St John of God Subiaco Hospital is the first facility in the world to offer patients a new drug to help treat pancreatic cancer as a part of a world-first in-human clinical trial.
Oncologist Dr Andrew Dean is leading the CEND-1 trial at St John of God Subiaco Hospital with the first two patients in the world starting treatment with the trial drug in September 2018.
“We are the first in the world to trial this brand new drug which hijacks a protein that the cancer cells normally use to feed themselves, and instead the drug makes the cancer cell feed on chemotherapy,” Dr Dean said.
“This drug is being trialed with the current gold standard chemotherapy for pancreatic cancer.
“We are the leading the way with this trial, continuing our strong history of providing innovative care and of being early adopters of new therapies.”
Pancreatic cancer is the fifth most common cause of cancer deaths in Australia and is the 10th most commonly diagnosed cancer type.
The risk of pancreatic cancer increases as you age, with men at slightly higher risk of diagnosis than women.
“While this trial is still in the early days, if it is successful it could potentially make a huge difference to survival from metastatic pancreatic cancer and could lead to a whole new strategy to beat this disease,” Dr Dean added.
“Western Australia is leading the way with a number of new cancer trials currently underway and we have particularly good outcomes for patients with pancreatic, gynaecological and bowel cancers.”
The trial is a significant milestone for SJOG Hospital as well, as it is the first in-human clinical trial to occur at the hospital.
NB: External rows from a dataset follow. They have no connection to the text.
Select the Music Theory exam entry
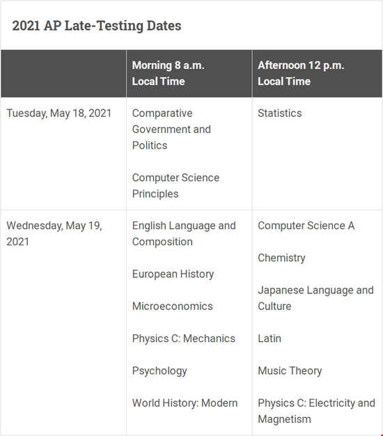 290,371
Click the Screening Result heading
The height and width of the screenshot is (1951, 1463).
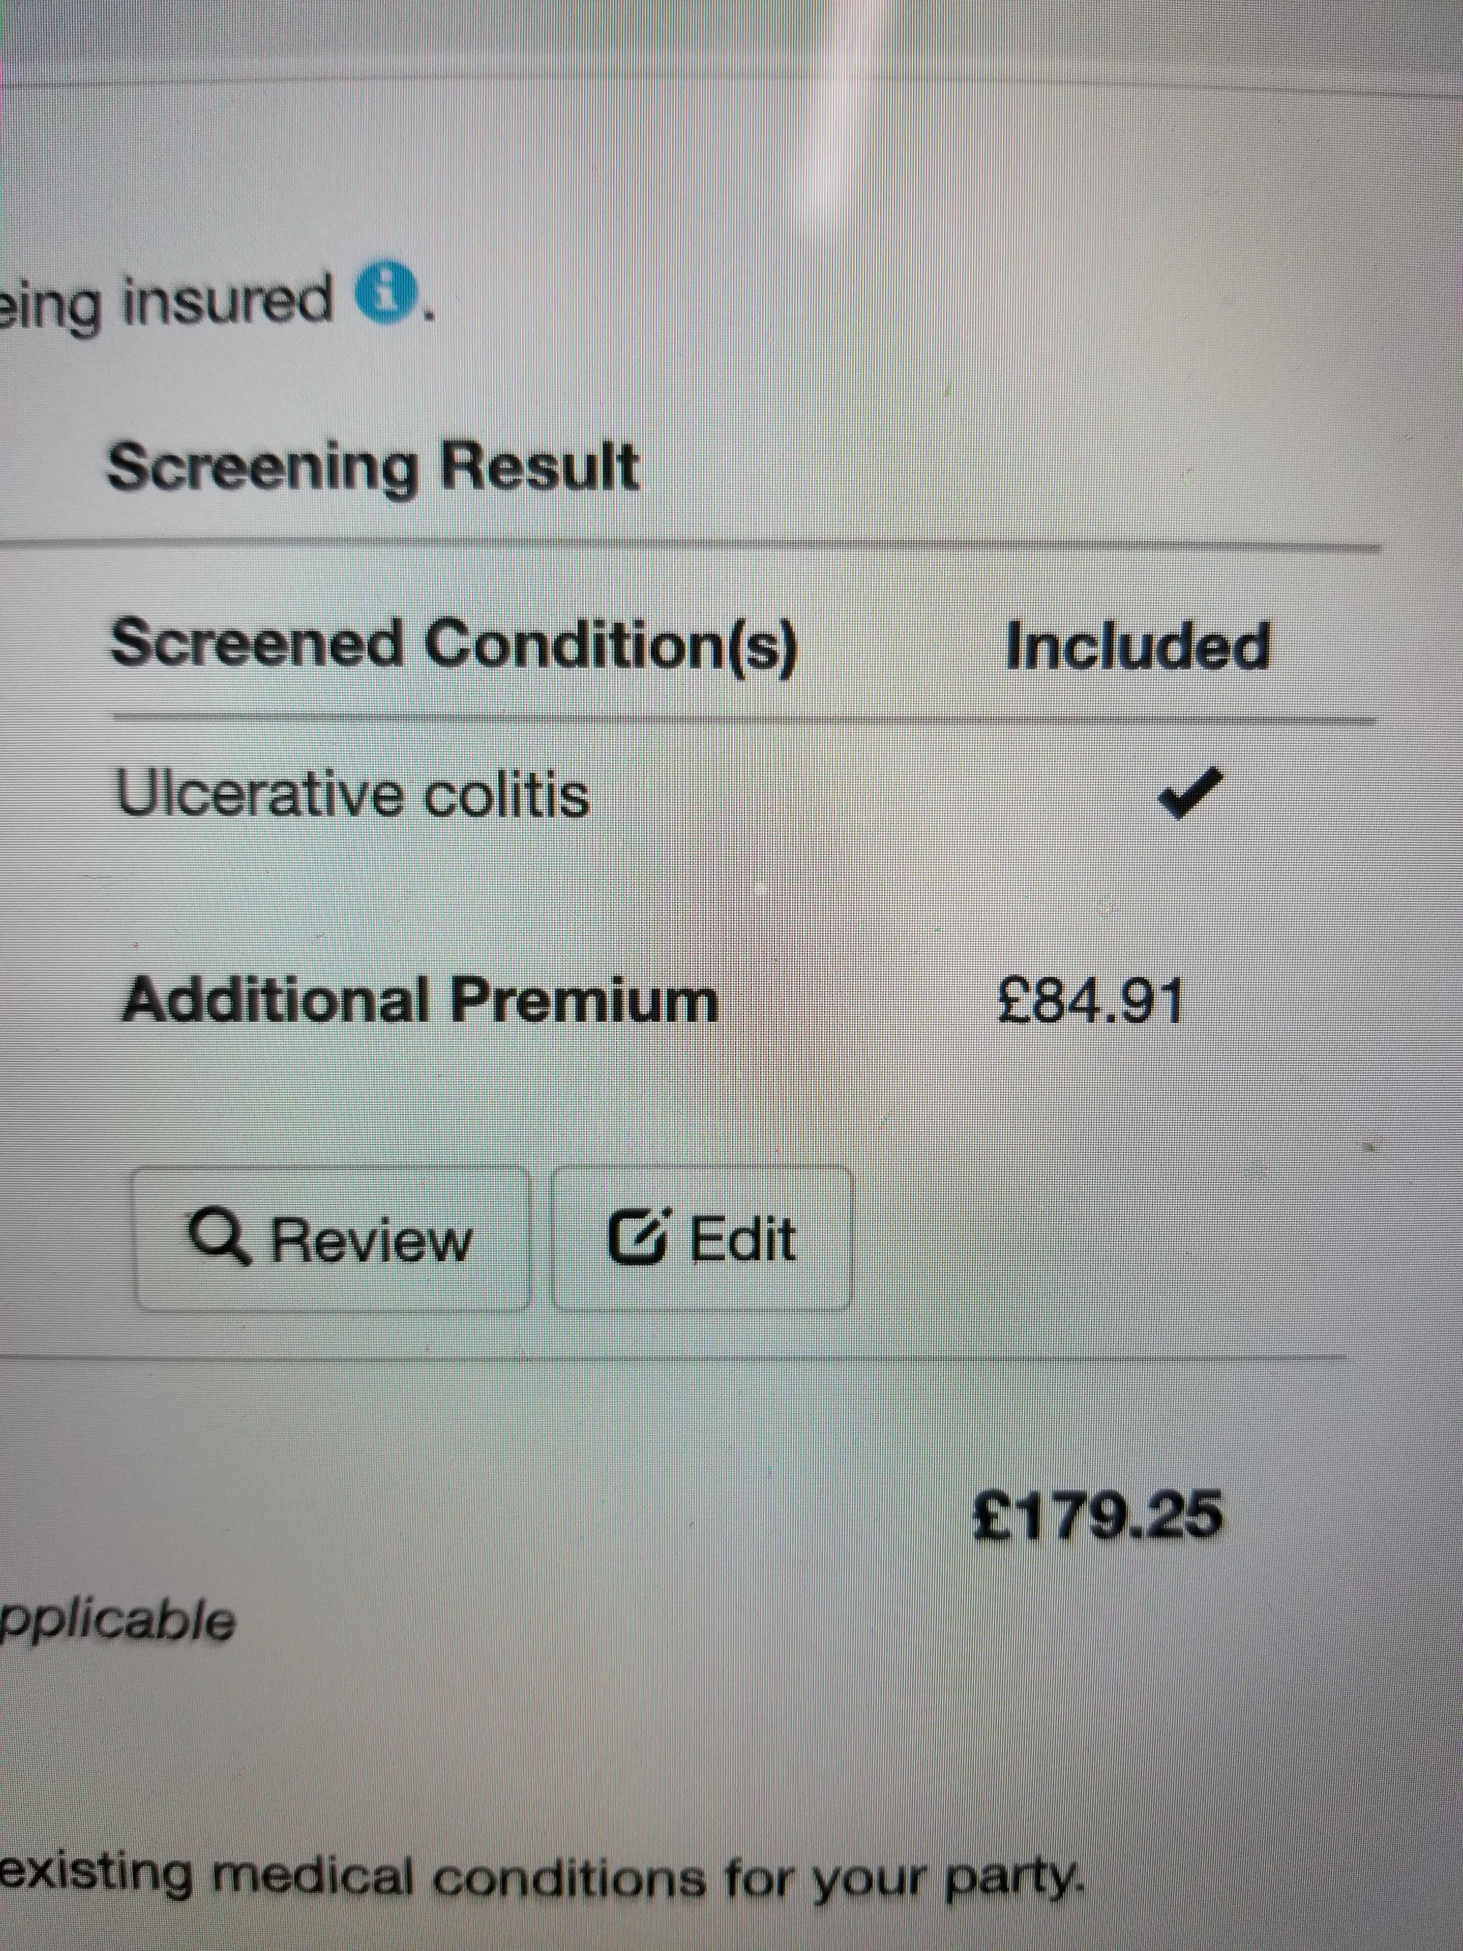(x=372, y=467)
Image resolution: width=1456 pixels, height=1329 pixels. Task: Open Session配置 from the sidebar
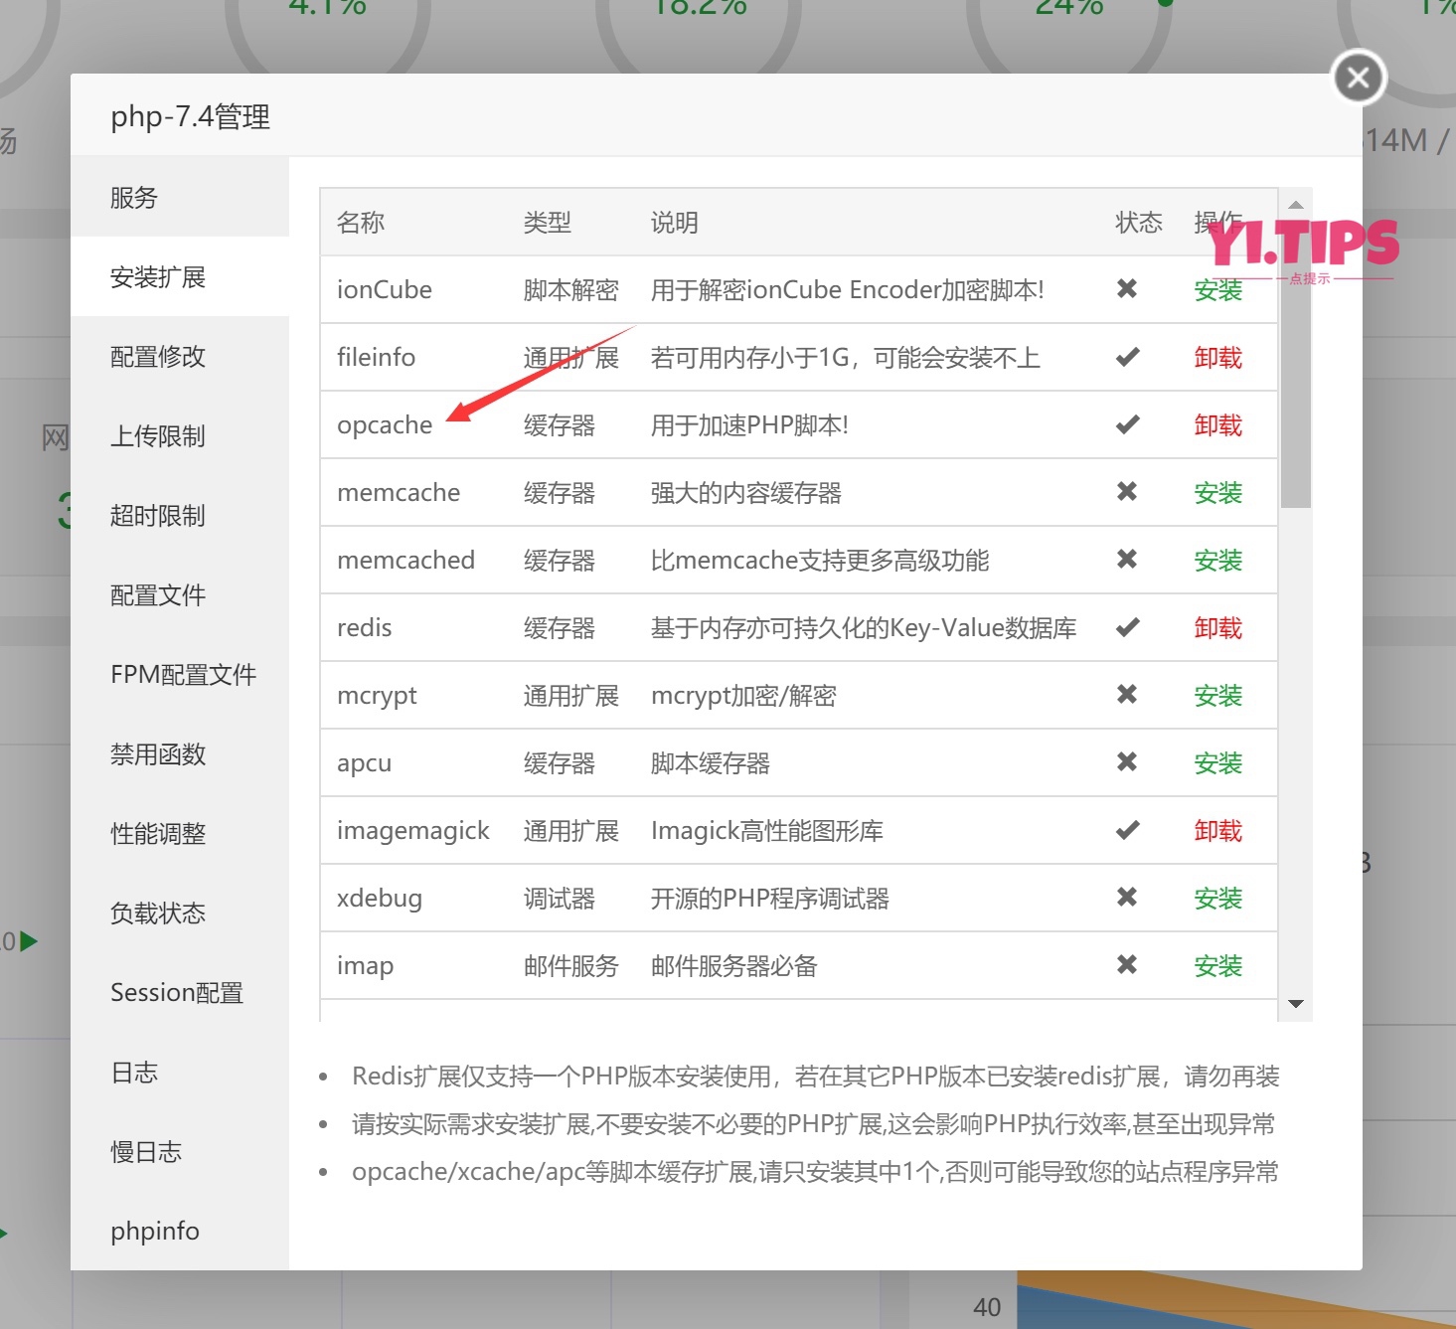pyautogui.click(x=176, y=991)
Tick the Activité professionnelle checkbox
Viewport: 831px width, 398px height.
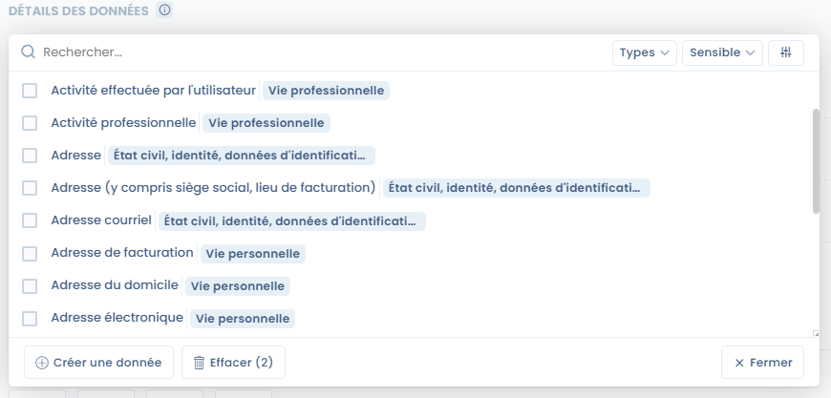30,123
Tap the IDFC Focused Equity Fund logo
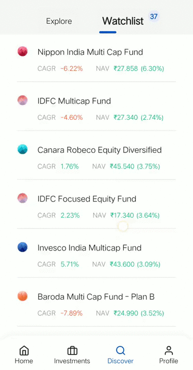 pyautogui.click(x=22, y=198)
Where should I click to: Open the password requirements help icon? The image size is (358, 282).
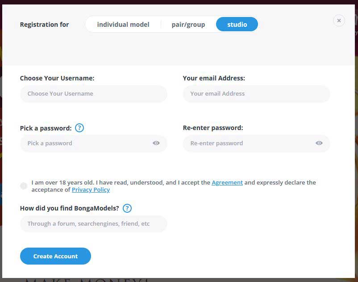pyautogui.click(x=79, y=128)
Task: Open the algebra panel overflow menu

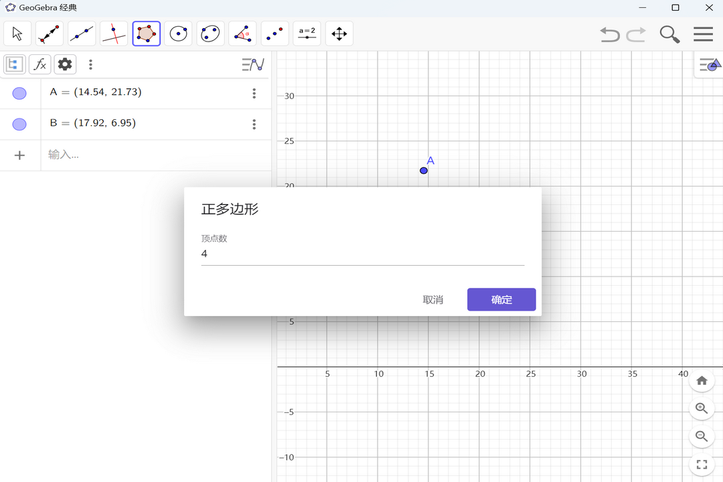Action: pyautogui.click(x=90, y=64)
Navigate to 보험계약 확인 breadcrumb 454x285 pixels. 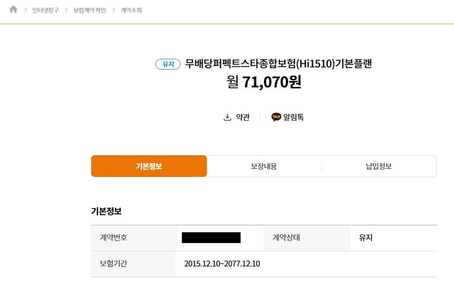tap(89, 10)
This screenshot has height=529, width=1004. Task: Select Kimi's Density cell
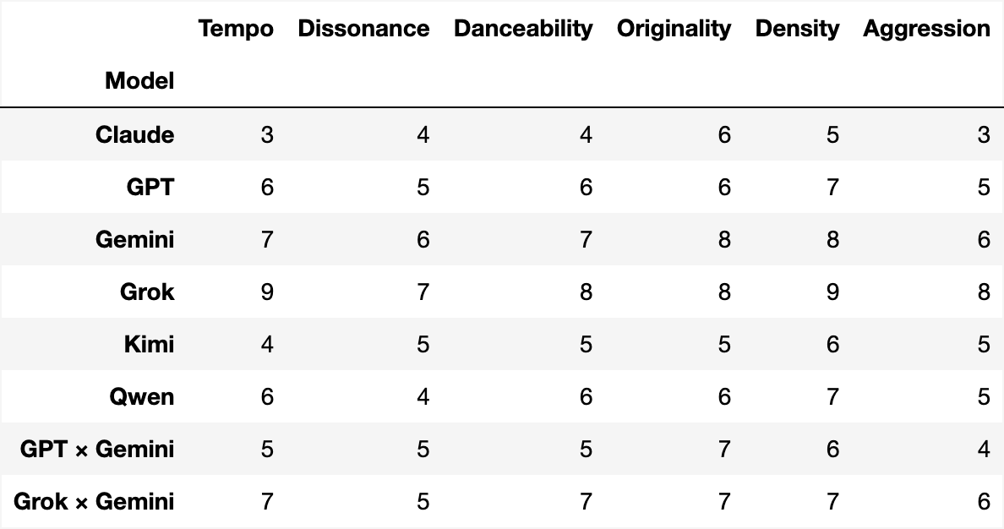click(832, 344)
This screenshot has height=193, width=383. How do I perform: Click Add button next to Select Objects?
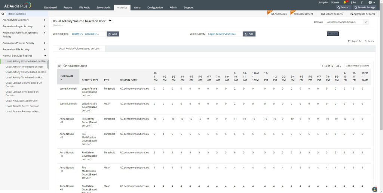coord(113,34)
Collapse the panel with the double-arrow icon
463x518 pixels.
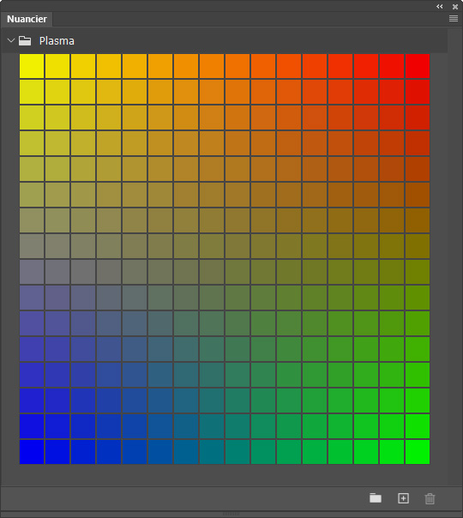(x=440, y=6)
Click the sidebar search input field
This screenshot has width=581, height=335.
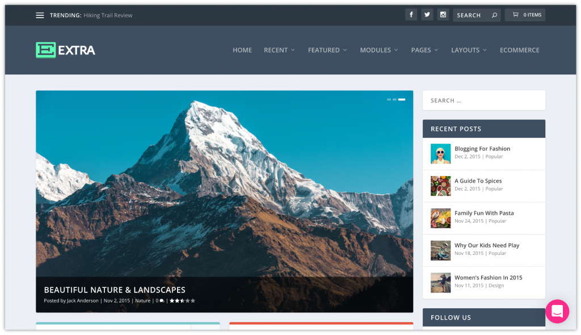(x=483, y=100)
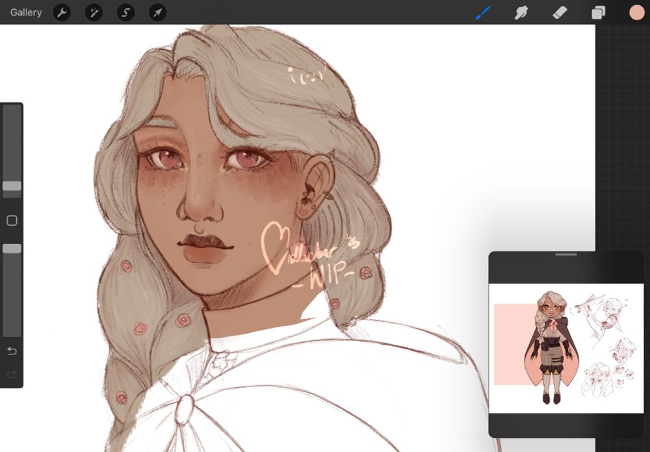Tap the brush size slider on the sidebar

[11, 187]

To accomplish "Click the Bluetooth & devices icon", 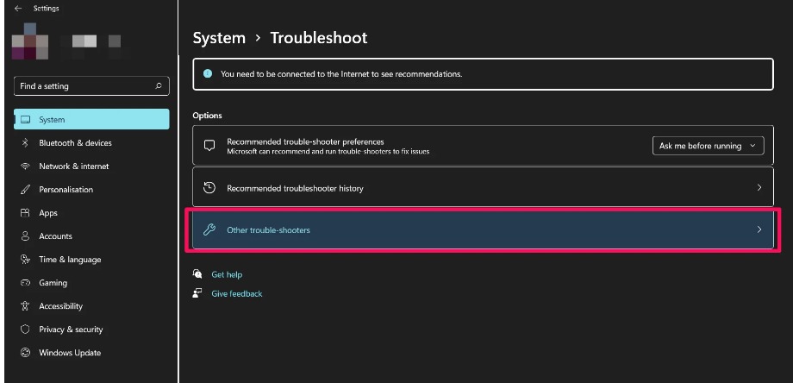I will point(25,143).
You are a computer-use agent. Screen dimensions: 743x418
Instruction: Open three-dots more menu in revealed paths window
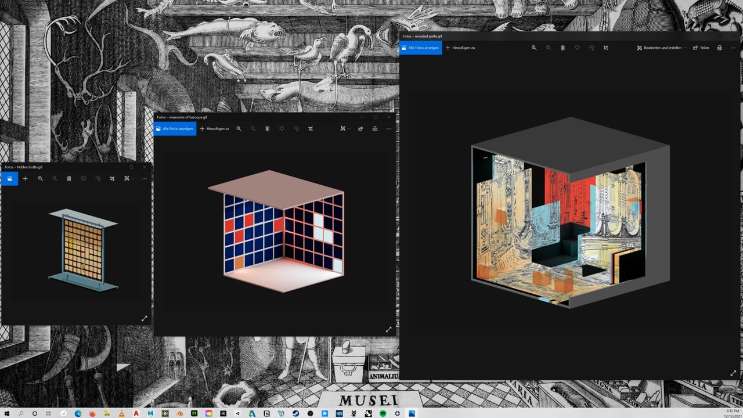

SJOG Subiaco Hospital Chief Executive Shirley Bowen, said this trial placed the hospital at the leading edge of cancer research and treatment.
“We have a dedicated group of oncologists who are committed to providing the most advanced treatments for their patients who we care for in our world-class facility,” Prof Bowen said.
“We have a number of trials on the horizon that our doctors are investigating to see if they can help our patients battling cancer.
“It is also really exciting for our researchers to be a part of early phase and the first-in-human studies of the latest products and drugs that are available to be trialled and we hope to be a part of more research in the future.”